Valor econômico, v.21, n.5008, 26/05/2020. Política, p. A6

 

Parlamentares reagem a possível interferência na PGR

Marcelo Ribeiro

Matheus Shuch

Isadora Peron

Murillo Camarotto 

Vandson Lima

Renan Truffi

26/05/2020

 

 

Parlamentares de partidos da oposição e de centro, entre eles integrantes da cúpula do Congresso, reagiram ontem ao que consideraram uma tentativa do presidente Jair Bolsonaro de pressionar a Procuradoria-Geral da República (PGR) a ajudar a acelerar o arquivamento do pedido de requisição do seu celular no âmbito das investigações de suposta interferência política na Polícia Federal (PF).

A defesa das instituições também foi tema na posse na presidência do Tribunal Superior Eleitoral (TSE) do ministro Luís Roberto Barroso, do Supremo Tribunal Federal (STF). Ele fez uma defesa enfática da democracia, depois que o ministro da Educação, Abraham Weintraub, defendeu a prisão de ministros da Corte. Por unanimidade, o Senado convocou Weintraub para explicar suas declarações.

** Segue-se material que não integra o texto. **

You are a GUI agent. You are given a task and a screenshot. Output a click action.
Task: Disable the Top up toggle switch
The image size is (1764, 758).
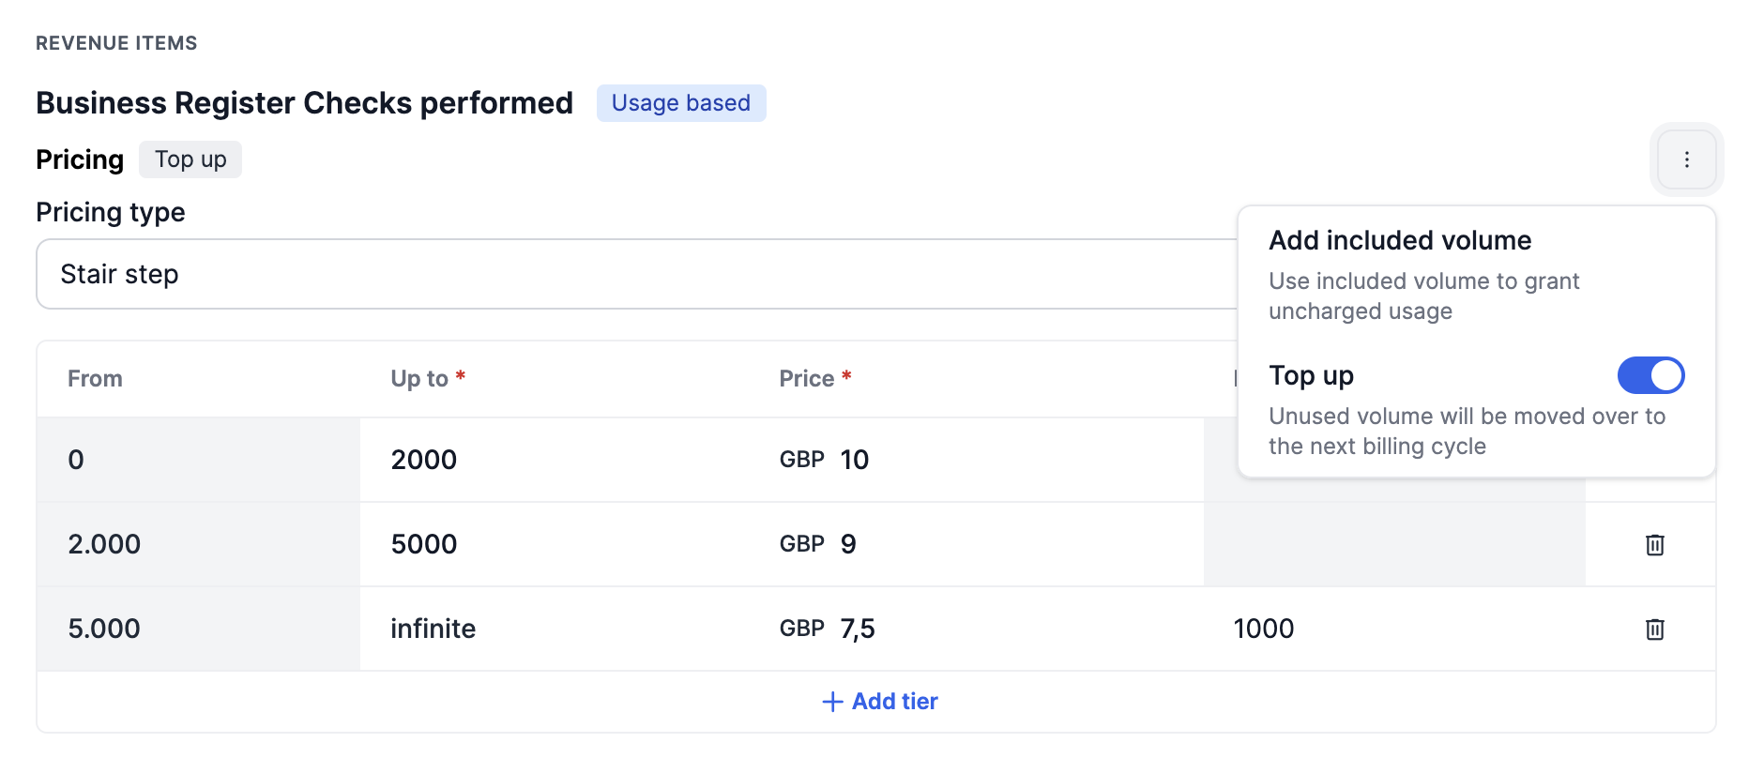pyautogui.click(x=1650, y=375)
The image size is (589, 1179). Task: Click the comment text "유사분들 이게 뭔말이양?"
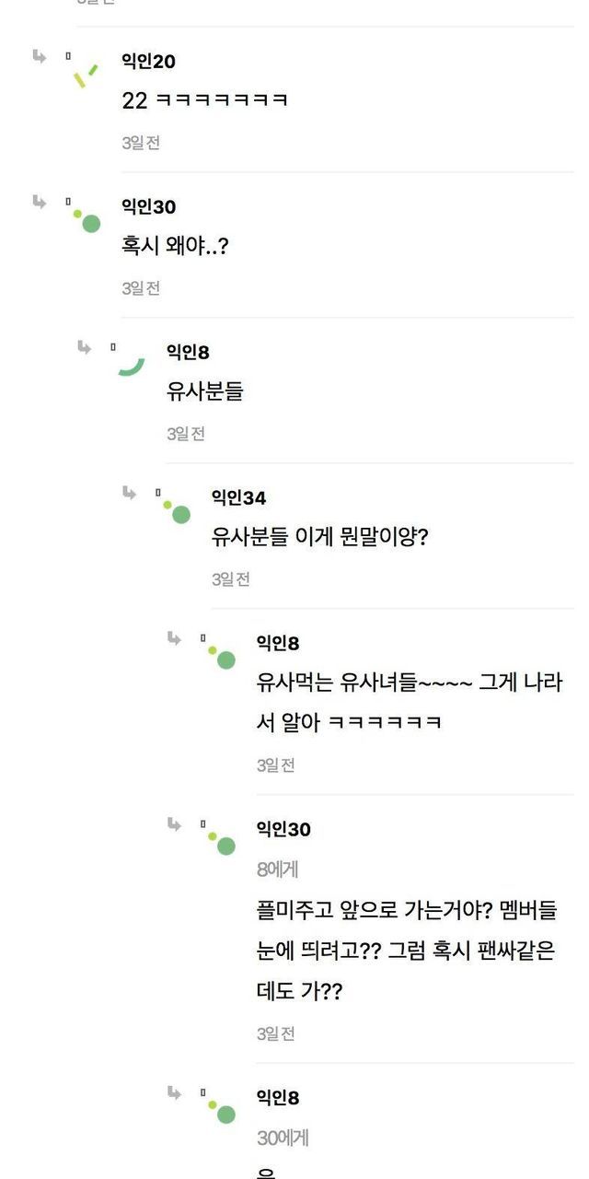coord(319,537)

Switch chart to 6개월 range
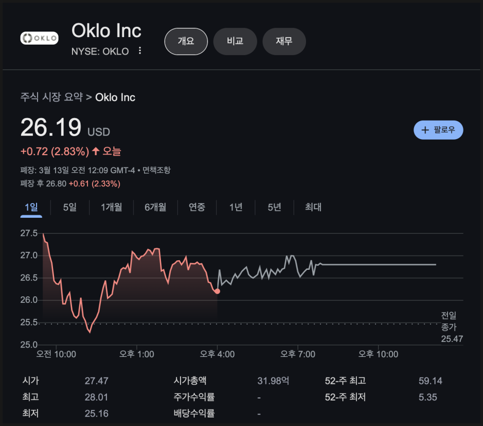click(x=156, y=207)
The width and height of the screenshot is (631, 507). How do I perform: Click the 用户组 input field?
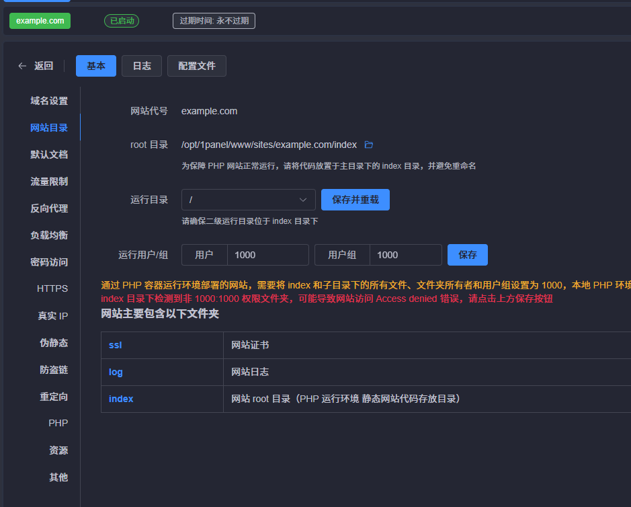click(405, 255)
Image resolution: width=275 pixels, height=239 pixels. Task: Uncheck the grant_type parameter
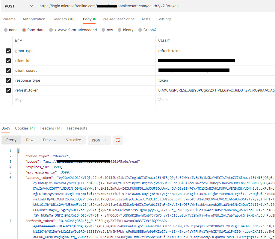click(x=8, y=51)
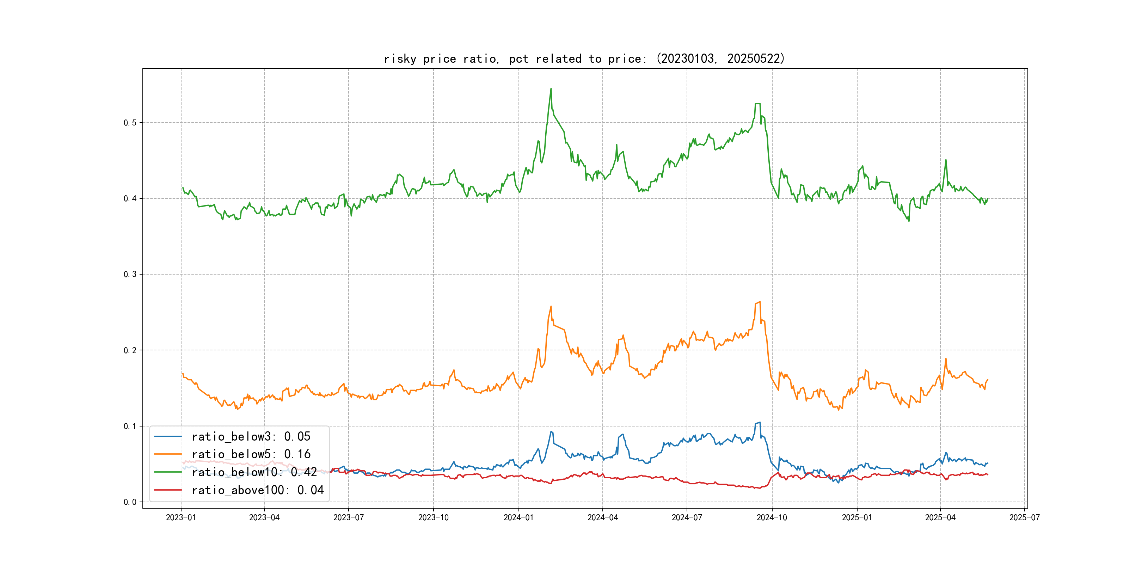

A reação ocorre três dias depois de ser divulgado o vídeo da reunião ministerial do dia 22 de abril, que culminou na demissão de Sergio Moro do Ministério da Justiça. Segundo o ex-ministro, o vídeo comprovaria sua versão de que o presidente buscava interferir na autonomia da PF e ter acesso a relatórios de inteligência.

Por ordem do Supremo, agentes da Polícia Federal recolheram ontem do Palácio do Planalto a câmera usada para registrar a reunião, numa diligência que, segundo fontes, estava prevista desde a semana passada. É uma eventual perícia no celular do presidente, porém, que tem gerado atrito entre os Poderes e acabou expondo o que parlamentares consideraram uma atitude indevida de Bolsonaro em relação a Aras.

Depois de participar por videoconferência da posse no cargo de procurador federal dos Direitos do Cidadão do subprocurador-geral da República, Carlos Alberto Vilhena, Bolsonaro se convidou para ir cumprimentá-lo pessoalmente na sede da PGR e aproveitou para se reunir com Aras fora da agenda oficial.

No Congresso, o movimento foi considerado um passo em falso e aumentou a desconfiança de que o presidente tenta influenciar a condução do processo. Aras irá se pronunciar, a pedido do ministro do STF Celso de Mello, a respeito de eventual diligência para apreender o celular de Bolsonaro.

Parlamentares também disseram acreditar que a iniciativa deve colocar o chefe do Ministério Público "contra a parede". "Movimentos de Bolsonaro têm efeito contrário do que ele imagina. Se ficasse tranquilo e confiasse nas instituições, não veríamos componentes adicionais que ampliem a desconfiança de que ele tenta interferir nos demais Poderes para se proteger e para blindar seus familiares", afirmou um influente parlamentar ao Valor.

Na avaliação desses parlamentares, ainda inexiste ambiente político para o avanço de um processo de impeachment, mas as revelações contidas no vídeo da reunião ministerial podem criar obstáculos ao governo no Congresso num momento em que o Palácio do Planalto tenta se aproximar do Centrão.

Para tentar reverter essa situação, fontes do governo e do Parlamento acreditam que o presidente deve ser convencido sobre a necessidade de substituir o líder do governo na Câmara, Major Vitor Hugo (PSL-GO). A tomada de decisão depende agora de uma saída honrosa para o parlamentar, mas a tendência é que Vitor Hugo seja substituído por um nome do Centrão.

Outro movimento de aproximação do governo em relação ao Centrão seria a demissão do ministro da Educação, que tem tentado barrar a nomeação de indicações políticas. Interlocutores do presidente dizem acreditar que será difícil mantê-lo no cargo, à medida em que cresce a pressão no Congresso para que ele seja demitido. Ontem, até o líder do governo no Senado, Fernando Bezerra Coelho (MDB-PE), foi favorável à convocação de Weintraub. O líder já defendeu, em entrevistas nos últimos dias, que Bolsonaro demita Weintraub. E ontem fez um acordo para que outros ministros que também deram declarações polêmicas na reunião do dia 22 não fossem convocados neste momento.

Em outra frente, a oposição foi para o ataque contra o ministro do Gabinete de Segurança Institucional (GSI), Augusto Heleno. Deputados do PT entraram com um pedido de impeachment no STF, por causa da nota na qual ele afirmou que uma eventual decisão para que o celular do presidente Jair Bolsonaro fosse apreendido poderia ter "consequências imprevisíveis para a estabilidade nacional".